November 6, 2009

Taking the Time to Make a Difference

Challenge today: Observe, judge, act

BY PAUL R. LEINGANG
Father Hilary F. Vieck

(Listen to Paul read this column | Weekly podcast)

It’s a favorite story of mine, one worth repeating. It’s a story about Cardinal Joseph Cardijn as a young priest in Belgium during the early years of the Industrial Revolution.

I find a lot of parallels to today’s age of information revolution, but you can make your own observations about such a comparison.

* * *

As mechanized factories were opened in the late nineteenth and early twentieth centuries, the sons and daughters of many families left hearth and home to find employment.

The shift took many young people away from family farms and family trades. It was a time of physical danger from the metal machinery of the factory, and of spiritual challenge as factory schedules took workers away from the past connections with family, community and church.

Canon Cardijn in his early years was concerned about the physical and spiritual health of young people. He organized groups of women from the sewing machines of their factories into circles of support. He gathered young men into similar societies.

According to stories told about these years of upheaval, some factory workers told Cardijn that their workplace was dangerous.

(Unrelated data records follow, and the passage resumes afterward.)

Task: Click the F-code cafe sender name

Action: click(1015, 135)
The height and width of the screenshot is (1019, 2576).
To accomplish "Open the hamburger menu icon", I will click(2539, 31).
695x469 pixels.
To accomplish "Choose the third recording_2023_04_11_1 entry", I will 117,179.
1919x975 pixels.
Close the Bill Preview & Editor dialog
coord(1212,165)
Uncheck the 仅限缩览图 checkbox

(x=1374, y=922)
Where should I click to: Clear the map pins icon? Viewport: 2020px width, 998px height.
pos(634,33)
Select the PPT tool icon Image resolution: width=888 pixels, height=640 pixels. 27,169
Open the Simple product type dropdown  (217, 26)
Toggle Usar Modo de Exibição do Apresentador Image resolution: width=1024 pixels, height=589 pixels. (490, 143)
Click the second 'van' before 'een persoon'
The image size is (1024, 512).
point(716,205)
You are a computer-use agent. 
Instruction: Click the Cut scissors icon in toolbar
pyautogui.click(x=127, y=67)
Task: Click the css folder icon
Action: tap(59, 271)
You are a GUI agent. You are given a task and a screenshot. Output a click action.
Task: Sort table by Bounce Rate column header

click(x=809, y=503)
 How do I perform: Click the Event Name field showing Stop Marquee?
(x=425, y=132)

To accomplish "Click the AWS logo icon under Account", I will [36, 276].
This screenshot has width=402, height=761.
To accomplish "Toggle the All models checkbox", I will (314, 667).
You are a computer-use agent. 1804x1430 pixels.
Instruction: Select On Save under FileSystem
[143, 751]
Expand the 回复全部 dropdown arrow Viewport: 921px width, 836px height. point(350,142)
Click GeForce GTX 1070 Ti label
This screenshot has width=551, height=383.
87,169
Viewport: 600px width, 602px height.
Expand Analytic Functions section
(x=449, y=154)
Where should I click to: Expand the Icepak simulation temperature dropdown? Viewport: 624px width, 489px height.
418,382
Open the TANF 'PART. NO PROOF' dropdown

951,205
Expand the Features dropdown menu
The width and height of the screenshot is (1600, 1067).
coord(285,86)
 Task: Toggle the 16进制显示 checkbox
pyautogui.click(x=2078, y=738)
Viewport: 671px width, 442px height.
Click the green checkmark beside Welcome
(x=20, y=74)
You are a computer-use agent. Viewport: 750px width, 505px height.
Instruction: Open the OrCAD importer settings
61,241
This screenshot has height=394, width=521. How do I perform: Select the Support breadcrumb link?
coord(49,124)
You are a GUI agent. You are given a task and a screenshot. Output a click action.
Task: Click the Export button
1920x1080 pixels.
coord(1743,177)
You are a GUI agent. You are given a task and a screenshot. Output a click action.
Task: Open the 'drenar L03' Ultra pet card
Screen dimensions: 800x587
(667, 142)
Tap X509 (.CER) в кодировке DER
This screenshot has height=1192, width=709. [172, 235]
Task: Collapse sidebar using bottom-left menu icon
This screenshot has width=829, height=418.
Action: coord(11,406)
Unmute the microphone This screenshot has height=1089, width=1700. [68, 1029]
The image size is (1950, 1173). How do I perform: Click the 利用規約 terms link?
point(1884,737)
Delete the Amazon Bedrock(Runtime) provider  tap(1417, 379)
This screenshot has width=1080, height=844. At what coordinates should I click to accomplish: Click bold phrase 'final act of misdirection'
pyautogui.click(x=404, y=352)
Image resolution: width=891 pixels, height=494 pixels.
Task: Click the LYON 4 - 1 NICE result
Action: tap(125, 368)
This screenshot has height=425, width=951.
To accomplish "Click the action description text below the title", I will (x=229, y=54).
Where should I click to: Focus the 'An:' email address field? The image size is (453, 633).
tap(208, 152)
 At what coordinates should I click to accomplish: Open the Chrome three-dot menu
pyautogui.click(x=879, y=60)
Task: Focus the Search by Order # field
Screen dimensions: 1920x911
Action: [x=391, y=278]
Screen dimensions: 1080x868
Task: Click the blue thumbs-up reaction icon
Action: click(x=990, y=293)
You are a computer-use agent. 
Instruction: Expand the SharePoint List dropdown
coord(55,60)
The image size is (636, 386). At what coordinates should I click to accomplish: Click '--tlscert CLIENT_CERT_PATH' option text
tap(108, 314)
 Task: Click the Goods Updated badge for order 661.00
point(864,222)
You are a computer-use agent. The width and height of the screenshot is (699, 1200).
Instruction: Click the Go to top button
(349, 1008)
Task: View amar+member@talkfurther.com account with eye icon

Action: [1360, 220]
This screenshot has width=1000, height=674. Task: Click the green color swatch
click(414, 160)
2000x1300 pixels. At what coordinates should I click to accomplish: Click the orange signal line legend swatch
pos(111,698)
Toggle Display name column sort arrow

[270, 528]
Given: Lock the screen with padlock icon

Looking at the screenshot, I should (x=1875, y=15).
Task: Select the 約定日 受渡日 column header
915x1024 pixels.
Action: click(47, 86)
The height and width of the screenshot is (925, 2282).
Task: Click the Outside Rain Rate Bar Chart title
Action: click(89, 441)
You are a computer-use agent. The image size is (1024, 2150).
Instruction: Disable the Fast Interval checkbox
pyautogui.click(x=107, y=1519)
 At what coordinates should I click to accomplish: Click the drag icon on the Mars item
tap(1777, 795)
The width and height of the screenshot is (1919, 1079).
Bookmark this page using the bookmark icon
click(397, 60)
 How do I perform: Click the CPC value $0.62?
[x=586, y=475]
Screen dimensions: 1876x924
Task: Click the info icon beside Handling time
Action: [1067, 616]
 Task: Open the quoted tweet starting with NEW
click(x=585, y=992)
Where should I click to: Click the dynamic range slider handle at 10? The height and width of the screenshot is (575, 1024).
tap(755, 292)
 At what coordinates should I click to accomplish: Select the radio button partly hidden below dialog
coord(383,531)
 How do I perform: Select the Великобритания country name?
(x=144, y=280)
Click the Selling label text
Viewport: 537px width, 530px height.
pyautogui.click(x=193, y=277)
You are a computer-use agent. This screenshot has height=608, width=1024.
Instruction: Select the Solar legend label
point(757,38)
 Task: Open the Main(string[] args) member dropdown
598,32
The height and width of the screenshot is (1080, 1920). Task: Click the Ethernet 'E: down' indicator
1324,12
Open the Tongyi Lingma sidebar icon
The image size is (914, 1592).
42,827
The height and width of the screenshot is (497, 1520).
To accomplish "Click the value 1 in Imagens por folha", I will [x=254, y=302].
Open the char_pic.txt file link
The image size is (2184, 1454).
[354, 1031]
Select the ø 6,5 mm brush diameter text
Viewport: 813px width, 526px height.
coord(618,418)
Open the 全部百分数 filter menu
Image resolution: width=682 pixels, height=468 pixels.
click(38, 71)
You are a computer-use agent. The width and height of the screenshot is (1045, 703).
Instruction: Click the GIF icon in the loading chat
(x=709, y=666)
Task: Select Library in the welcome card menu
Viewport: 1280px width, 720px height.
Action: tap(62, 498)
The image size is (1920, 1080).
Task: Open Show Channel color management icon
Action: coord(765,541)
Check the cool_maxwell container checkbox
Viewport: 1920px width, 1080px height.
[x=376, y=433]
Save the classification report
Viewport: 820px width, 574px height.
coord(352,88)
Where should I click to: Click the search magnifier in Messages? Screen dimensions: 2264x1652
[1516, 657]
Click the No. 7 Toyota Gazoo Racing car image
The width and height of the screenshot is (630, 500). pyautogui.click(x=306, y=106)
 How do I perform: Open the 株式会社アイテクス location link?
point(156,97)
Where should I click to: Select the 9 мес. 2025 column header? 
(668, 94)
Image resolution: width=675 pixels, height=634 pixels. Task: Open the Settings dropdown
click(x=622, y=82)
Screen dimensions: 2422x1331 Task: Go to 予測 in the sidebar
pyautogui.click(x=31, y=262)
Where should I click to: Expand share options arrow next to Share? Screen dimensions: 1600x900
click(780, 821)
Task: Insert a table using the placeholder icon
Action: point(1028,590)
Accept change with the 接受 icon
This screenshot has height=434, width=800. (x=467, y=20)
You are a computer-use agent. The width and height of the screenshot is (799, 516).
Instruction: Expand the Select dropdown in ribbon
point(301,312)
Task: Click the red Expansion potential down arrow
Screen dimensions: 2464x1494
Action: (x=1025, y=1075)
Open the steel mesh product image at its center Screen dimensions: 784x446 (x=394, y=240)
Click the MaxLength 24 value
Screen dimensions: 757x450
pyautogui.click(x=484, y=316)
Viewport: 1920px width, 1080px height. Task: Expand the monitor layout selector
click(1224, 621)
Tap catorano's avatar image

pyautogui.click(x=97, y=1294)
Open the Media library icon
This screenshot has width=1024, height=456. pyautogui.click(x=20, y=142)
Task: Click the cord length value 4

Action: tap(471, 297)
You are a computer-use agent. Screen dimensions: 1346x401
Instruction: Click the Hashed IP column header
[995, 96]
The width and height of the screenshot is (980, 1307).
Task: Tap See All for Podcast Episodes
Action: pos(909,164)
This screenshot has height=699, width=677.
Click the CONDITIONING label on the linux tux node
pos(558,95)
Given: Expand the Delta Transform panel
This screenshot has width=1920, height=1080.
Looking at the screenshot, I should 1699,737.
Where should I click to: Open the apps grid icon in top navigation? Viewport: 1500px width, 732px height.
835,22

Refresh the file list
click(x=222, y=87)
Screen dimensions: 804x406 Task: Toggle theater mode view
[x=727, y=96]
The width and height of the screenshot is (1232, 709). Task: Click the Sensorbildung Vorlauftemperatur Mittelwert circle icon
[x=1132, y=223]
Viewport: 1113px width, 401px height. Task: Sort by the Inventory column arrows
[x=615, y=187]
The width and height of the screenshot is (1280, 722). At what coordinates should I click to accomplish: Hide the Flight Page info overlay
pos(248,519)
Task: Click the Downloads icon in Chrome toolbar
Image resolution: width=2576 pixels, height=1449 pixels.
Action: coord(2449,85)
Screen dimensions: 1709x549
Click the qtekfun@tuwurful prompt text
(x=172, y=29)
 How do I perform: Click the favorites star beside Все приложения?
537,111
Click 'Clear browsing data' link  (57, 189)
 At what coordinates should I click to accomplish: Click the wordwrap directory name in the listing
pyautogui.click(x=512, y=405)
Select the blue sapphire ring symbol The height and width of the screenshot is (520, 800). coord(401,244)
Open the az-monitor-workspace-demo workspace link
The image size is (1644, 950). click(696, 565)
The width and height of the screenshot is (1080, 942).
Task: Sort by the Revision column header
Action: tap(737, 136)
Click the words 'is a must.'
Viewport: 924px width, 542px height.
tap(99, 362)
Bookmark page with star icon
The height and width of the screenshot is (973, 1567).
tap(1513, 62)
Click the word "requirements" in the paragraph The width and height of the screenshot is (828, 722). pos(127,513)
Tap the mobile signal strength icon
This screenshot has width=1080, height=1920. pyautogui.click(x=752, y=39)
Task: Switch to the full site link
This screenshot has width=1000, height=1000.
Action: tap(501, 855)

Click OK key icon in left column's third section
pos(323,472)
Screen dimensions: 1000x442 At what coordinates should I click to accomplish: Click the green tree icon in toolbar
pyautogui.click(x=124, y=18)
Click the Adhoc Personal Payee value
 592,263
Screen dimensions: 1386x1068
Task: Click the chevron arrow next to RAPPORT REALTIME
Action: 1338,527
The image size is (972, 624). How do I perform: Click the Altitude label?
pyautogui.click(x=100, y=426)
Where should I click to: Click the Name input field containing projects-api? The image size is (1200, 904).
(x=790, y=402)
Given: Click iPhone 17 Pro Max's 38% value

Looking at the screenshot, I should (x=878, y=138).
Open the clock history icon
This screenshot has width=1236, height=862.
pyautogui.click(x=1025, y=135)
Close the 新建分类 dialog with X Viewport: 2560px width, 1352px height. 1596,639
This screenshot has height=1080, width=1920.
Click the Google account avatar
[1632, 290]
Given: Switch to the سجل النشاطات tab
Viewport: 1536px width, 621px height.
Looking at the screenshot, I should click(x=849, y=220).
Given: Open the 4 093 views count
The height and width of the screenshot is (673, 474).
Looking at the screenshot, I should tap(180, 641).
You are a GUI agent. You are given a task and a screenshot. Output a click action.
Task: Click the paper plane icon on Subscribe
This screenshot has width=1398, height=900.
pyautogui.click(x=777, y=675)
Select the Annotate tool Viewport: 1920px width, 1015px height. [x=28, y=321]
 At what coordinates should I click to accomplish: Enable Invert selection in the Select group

Cardijn did not disagree, but his response was to challenge the workers to see first before they made just a judgment.

The workers returned to the factory with open eyes, and returned to tell their priest what they had seen. A machine guard was missing from a set of gears. Oil dripped from another machine onto the floor beneath it. These were facts, not conclusions. They were observations, not judgments.

But with such clear and objective facts to study, there was no doubt about the conclusions that could be drawn. An unprotected set of gears could take a hand or an arm from a hurried worker. Oil makes a floor slippery, and those who walk on it could fall. Conclusions such as these are drawn not from fear or pre-conceived notions nor from the views of others. Conclusions such as these are drawn from reality, from first-hand experience, from eyes open to see the truth.

Precisely because the specific problems were identified, factory safety could be improved. The gears could be protected, the oil dripping could be stopped or controlled.

For Cardijn, this was the challenge for every Christian in daily life — to see first, then to judge, and in the end, to act to make things better.

* * *

I believe it takes a mighty discipline to see without judging, but I know that seeing is not enough.

I believe that only through unbiased observation is there hope that sound judgment will be possible, but judgment is not enough.

I believe that clear sight and sound judgment must lead to action.

* * *

What do you see in your world?

I see a society whose members are increasingly more connected on the Internet but paradoxically isolated from each other. Once again I see that children are drawn away from family and community into new forms of society, where there are new dangers and new opportunities. And where ministry is essential.

In particular, I see a society where many millions have little or no access to health care, where the turning gears of disease or accident may catch the health or the hand of the unwary and the unprepared.

And I also see a path towards justice made slippery by shouts and slogans.

These are not judgments, but observations. Your conclusion may differ from mine, but I know that any action that comes forth must come from clarity and not prejudice, from eyes open and not blinded by bitterness, from values formed in the following of the life of Jesus — the only reality that truly makes a difference.